2024’te Avrupa’da 500 şüpheli olay meydana geldi
Etkinlik, NATO Dışişleri Bakanlarının NATO ülkelerinde tırmanan düşmanca eylemleri ele almak üzere Brüksel’de bir araya gelmelerinden bir hafta sonra gerçekleşti. Bu toplantının sonuçlarını sunan NATO Genel Sekreteri Mark Rutte, “Hem Rusya hem de Çin sabotaj eylemleri, siber saldırılar ve enerji şantajıyla ülkelerimizi istikrarsızlaştırmaya ve toplumlarımızı bölmeye çalışmıştır” diye konuştu. “NATO Dışişleri Bakanları da bu tür saldırılarda keskin bir artış olduğunu belirtti” diyen Rutte, “Bu yıl Avrupa’da 500 şüpheli olay meydana geldi. Bunların 100 kadarı Rusya’nın hibrid saldırıları, casusluk ve nüfuz ticareti ile ilişkilendirilebilir” dedi.
NATO, 2023 Vilnius Zirvesi’nde NATO’nun Müttefik Deniz Komutanlığı (MARCOM) bünyesinde Kritik Sualtı Altyapısının (CUI) güvenliği için bir denizcilik merkezi kurulmasına karar verdi. 2023 yılında faaliyete geçen bu merkez, enerjinin zorlayıcı kullanımına ve diğer hibrid eylemlere karşı caydırma ve savunmaya odaklanıyor. Ayrıca, enerji altyapısına müdahale edebilecek düşman gemilerin uydu gözetimini de bir araya getiriyor. NATO Dışişleri Bakanları Toplantısı’nda bilgi paylaşımının artırılması, ortak tatbikatlar, kritik altyapının daha iyi korunması ve siber savunma konuları da ele alınıyor.

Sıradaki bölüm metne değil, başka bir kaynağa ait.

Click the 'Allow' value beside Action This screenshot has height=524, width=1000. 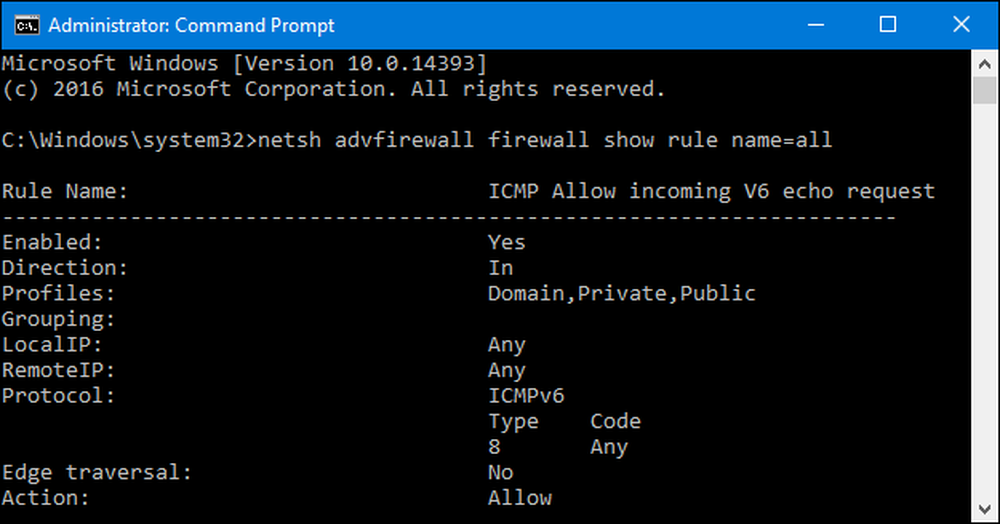pyautogui.click(x=520, y=497)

Rüzgar, enerji güvenliğini artırıyor
Avrupa’nın enerji güvenliğini güçlendirmek için özellikle de yerli üretim olması ve fosil yakıt ithalatına olan ihtiyacı azaltması nedeniyle kritik öneme sahip olan rüzgar, günümüzde Avrupa’da tüketilen elektriğin %20’sini oluşturuyor. Bölgede bu yıl üretilen rüzgar enerjisi, Avrupa’yı 100 milyar metreküp gaz ithalatından kurtarıyor.
Avrupa genelinde 107,000 rüzgar türbiniyle merkezi bir yapıda olmayan rüzgar enerjisi, bu yapısıyla sabotaj ve dış müdahalelere karşı diğer birçok enerji türünden daha hassas hale geliyor. Alman Ordusu, Alman şirketlerine kendi rüzgar türbinlerini işletmeleri için danışmanlık yapıyor.

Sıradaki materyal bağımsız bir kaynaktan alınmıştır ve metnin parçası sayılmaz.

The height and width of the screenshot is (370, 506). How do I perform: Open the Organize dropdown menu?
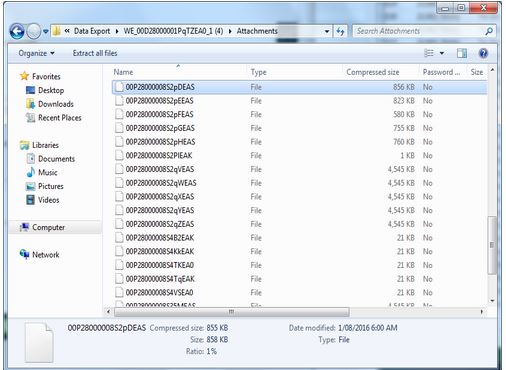tap(36, 53)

Rüzgar ve şebeke varlıklarının da korunması gerekiyor
Avrupa’nın rüzgar, şebeke ve diğer offshore enerji altyapısına yönelik fiziksel tehditler hem karada hem de denizde rüzgar enerjisi altyapısına yönelik siber ve veri tehditleriyle önemli bir gündem maddesini oluşturuyor.
Modern rüzgar türbinlerinin üzerinde farklı bileşenlerin performansını izleyen 300 kadar sensör bulunuyor. Büyük miktarda veri üreten bu sensörler, ilgili bileşenlerin ve dolayısıyla türbinlerin işleyişini kontrol etme gücü veriyor. Buradaki doğal riskleri azaltmak ve Avrupa rüzgar santrallerinin maksimum veri güvenliğini sağlayarak, onları siber saldırılardan korumak çok önemli bir gerçeği yansıtıyor. Bunun için şifreleme araçları, güvenli SCADA sistemleri ve AB tabanlı veri yönetimi çözümleri gerekiyor. AB Siber Dayanıklılık Yasası, “NIS2” Direktifi (AB’nin Siber Güvenlik Yasası) ve Siber Güvenlik için AB ağ kodu burada çok önemli araçlarken, AB Net Sıfır Endüstri Yasası da rüzgar enerjisi ihalelerinde siber ve veri güvenliği konusunda ön yeterlilik kriterleri gerektiriyor.